Convidei Castafiori para jantar. Recusou. Sopa de courgettes com coentros, omelete simples e uma salada de rúcula selvagem. Está bem que o menu era singelo mas quand même. Admirei-me, portanto. Só depois veio a explicação. Castafiori anda numa formação. Em todos os cursos que frequenta, e sabe-se como Castafiori adora manter-se up-to-date, não gosta de faltar. Diz que aprende muito por tradição oral. (As palavras foram dela.)

22.10.10

cansaço

Viveria outra vez
não me atrevo a pôr-lhe um ponto final; interrogo-me?

21.10.10

a aposta

Dois e dois são cinco? Não. Dois e dois são quase cinco. Continua a estar longe de ser exacto. Mas não deixa de ser uma afirmação com futuro, penso eu, pelo menos, com algum futuro. Quem sabe se, um dia, dois mais dois não serão cinco, e ainda que seja uma afirmação arriscada, há nela uma expectativa, não direi própria de uma utopia, mas, vá lá, própria de uma certa abertura de espírito.
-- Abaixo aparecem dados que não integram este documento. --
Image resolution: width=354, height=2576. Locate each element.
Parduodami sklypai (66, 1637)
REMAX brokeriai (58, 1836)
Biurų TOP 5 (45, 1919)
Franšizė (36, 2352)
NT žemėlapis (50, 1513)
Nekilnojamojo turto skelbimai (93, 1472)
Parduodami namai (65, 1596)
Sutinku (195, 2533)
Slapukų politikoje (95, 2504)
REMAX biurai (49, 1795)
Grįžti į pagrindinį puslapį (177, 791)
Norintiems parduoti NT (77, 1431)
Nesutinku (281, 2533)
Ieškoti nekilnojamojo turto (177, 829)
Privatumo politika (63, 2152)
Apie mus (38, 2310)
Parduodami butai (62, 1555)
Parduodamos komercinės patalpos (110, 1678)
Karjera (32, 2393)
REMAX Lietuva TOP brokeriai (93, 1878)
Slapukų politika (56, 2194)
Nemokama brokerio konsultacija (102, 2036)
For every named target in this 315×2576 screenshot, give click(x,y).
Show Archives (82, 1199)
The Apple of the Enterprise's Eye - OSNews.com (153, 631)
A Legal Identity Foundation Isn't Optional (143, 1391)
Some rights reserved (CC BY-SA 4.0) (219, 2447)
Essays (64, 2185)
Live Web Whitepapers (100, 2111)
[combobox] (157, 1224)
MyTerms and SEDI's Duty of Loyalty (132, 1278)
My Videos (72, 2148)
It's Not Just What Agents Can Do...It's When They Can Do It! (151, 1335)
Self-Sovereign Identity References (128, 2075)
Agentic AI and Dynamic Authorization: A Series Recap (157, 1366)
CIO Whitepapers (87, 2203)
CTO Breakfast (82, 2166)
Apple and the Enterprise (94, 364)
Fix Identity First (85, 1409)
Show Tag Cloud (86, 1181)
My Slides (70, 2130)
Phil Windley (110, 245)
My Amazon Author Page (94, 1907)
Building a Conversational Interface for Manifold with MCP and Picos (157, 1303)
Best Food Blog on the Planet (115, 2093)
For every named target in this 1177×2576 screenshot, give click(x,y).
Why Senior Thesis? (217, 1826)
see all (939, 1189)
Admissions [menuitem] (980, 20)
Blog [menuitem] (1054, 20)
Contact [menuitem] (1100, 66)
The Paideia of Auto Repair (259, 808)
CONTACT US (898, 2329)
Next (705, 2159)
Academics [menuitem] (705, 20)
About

Em contrapartida, há afirmações que, sendo exactas, escapam a qualquer futuro, como esta: às cinco e  cinco, o príncipe morreu; o príncipe morreu sem chegar a rei e a princesa ficou viúva à hora do chá sem chegar a rainha. É uma afirmação exacta, desesperadamente exacta. Poor girl, comentaram, há amores perfeitos e capelas imperfeitas. É uma afirmação inadequada e, numa certa óptica, de mau gosto. A batata pode ser doce mas a lógica também pode ser uma batata. Se não fosse assim, diríamos, Olha ali está uma laranja amarga, mesmo antes de a provar, e renegaríamos para sempre o princípio in dubio pro reo que, não sendo um princípio citrino, lhe poderá ser aplicável, cum grano salis. É claro que há pessoas que dizem, Olha ali está uma laranja amarga, mesmo antes de a provar. Geralmente esta afirmação é acompanhada por uma aposta. E cá voltamos ao que interessa: há quem aposte que dois e dois são cinco, mas não há quem aposte que dois e dois são quatro. Daí que considere provada a afirmação supra: dois e dois são quase cinco - está longe de ser exacto, mas não deixa de ser uma afirmação com algum futuro.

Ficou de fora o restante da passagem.